Screenshot grounding data
::::::

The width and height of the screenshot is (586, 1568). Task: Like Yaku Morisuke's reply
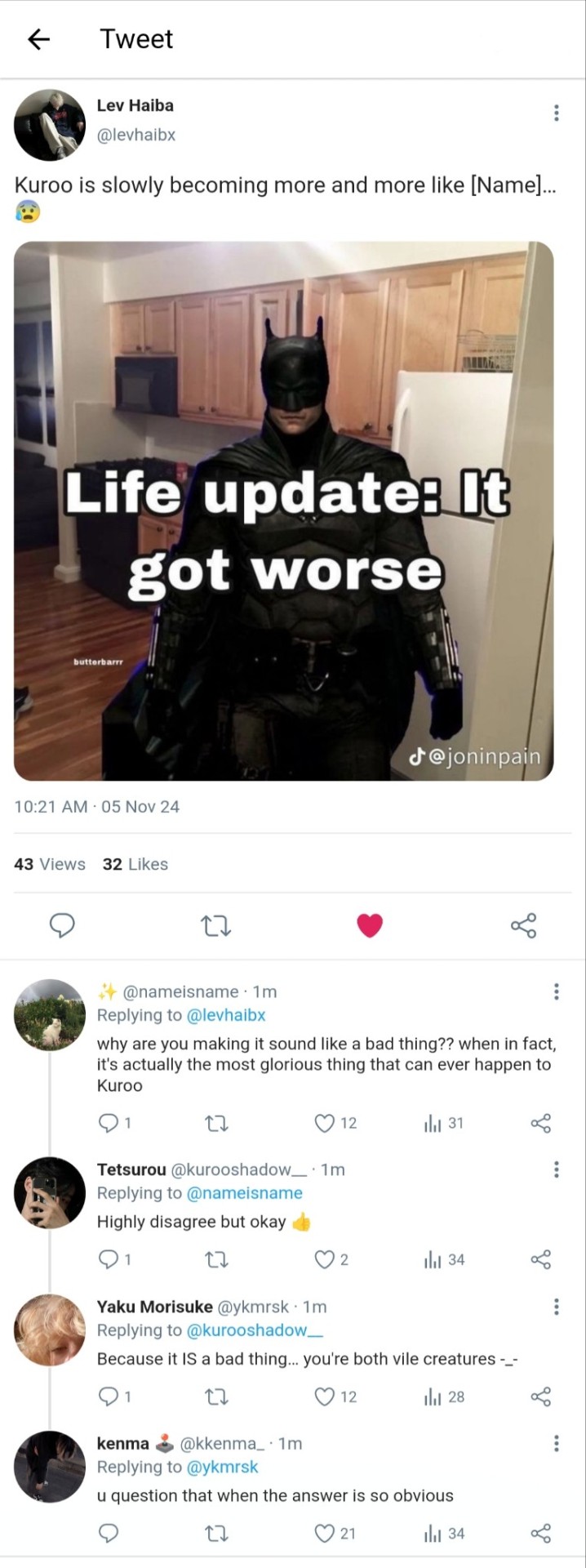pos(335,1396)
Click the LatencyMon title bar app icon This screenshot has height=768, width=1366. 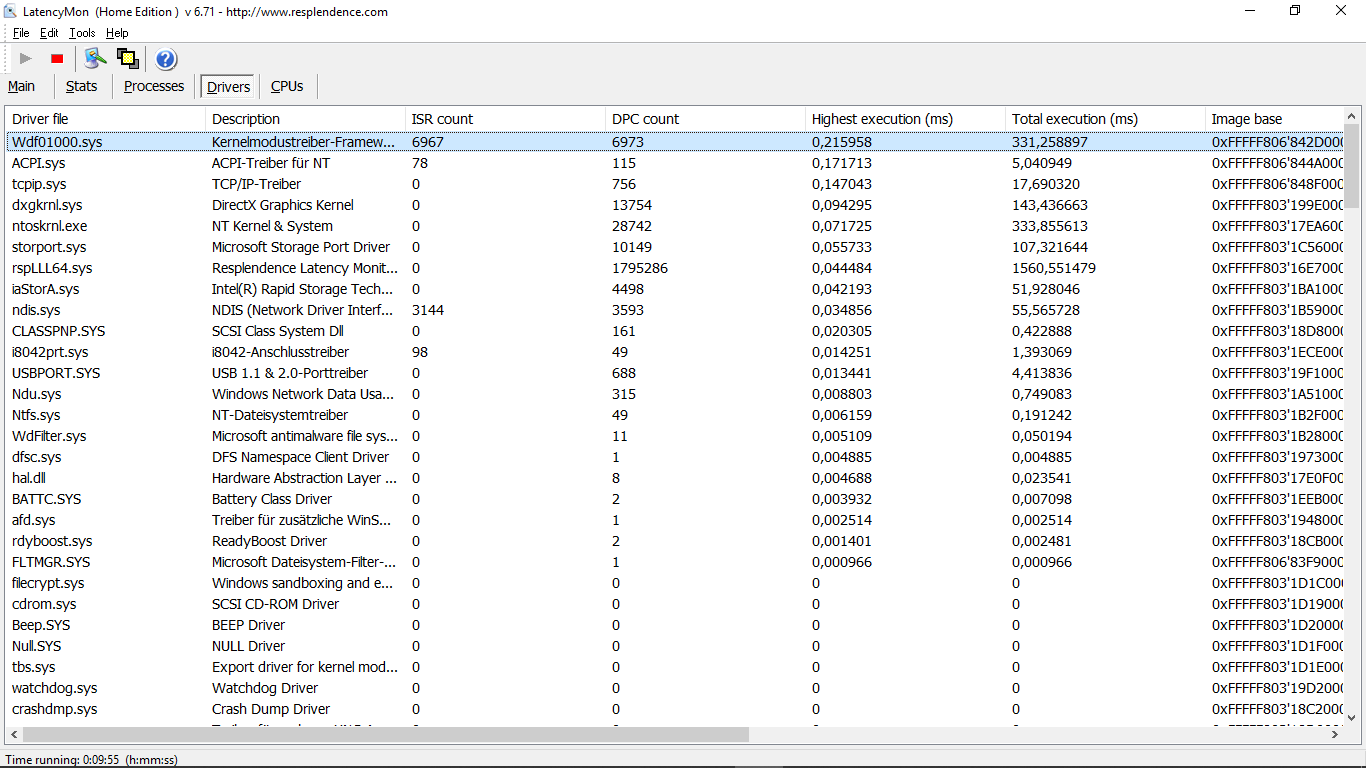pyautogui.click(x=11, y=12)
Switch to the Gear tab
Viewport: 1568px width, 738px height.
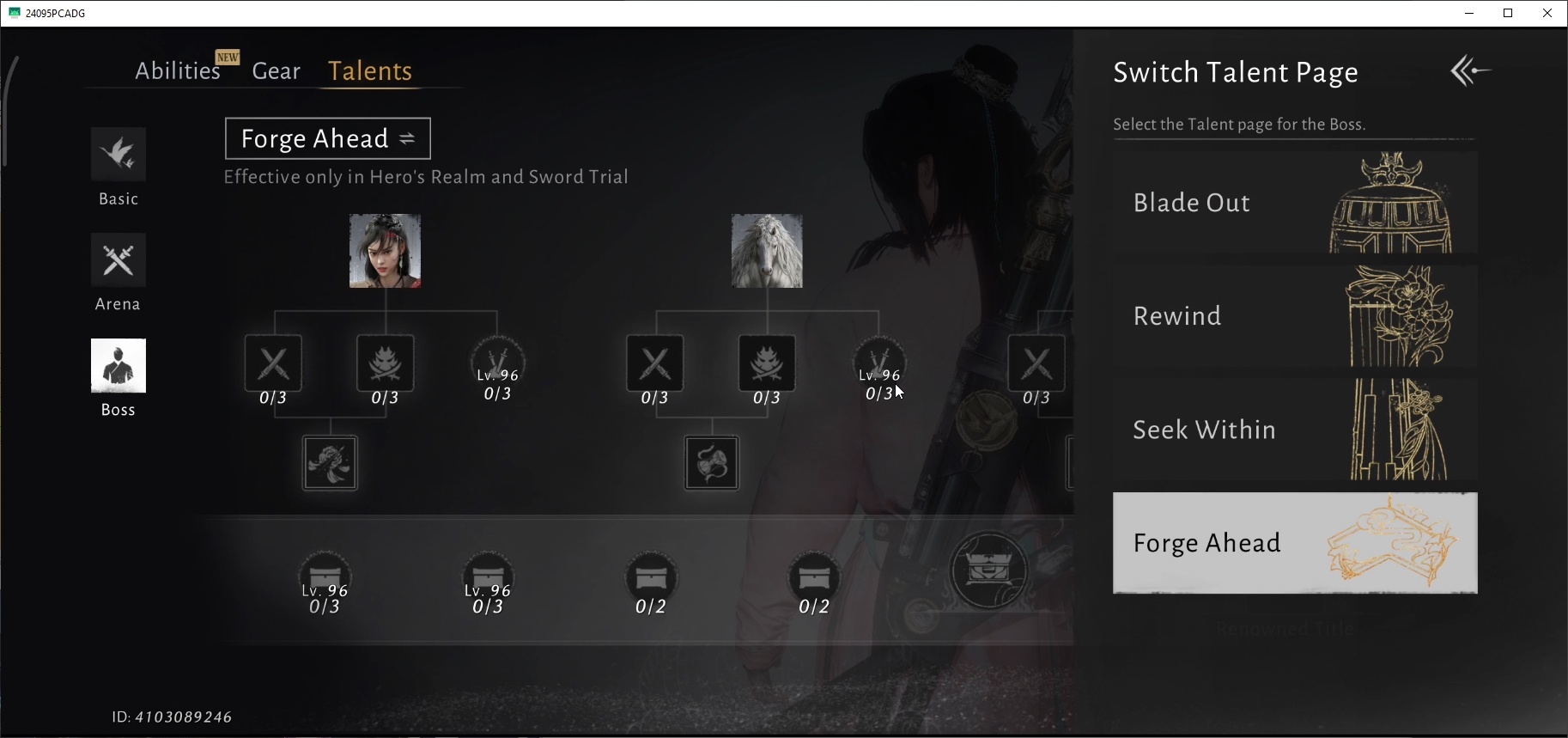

::::::

## YOUR TASK
Extract precisely the lines beginning at the line containing "Switch to the Gear tab" and ending at the last line of the entries above, exactly as written and with no pictures.

## WRITTEN RESPONSE
Switch to the Gear tab
Viewport: 1568px width, 738px height.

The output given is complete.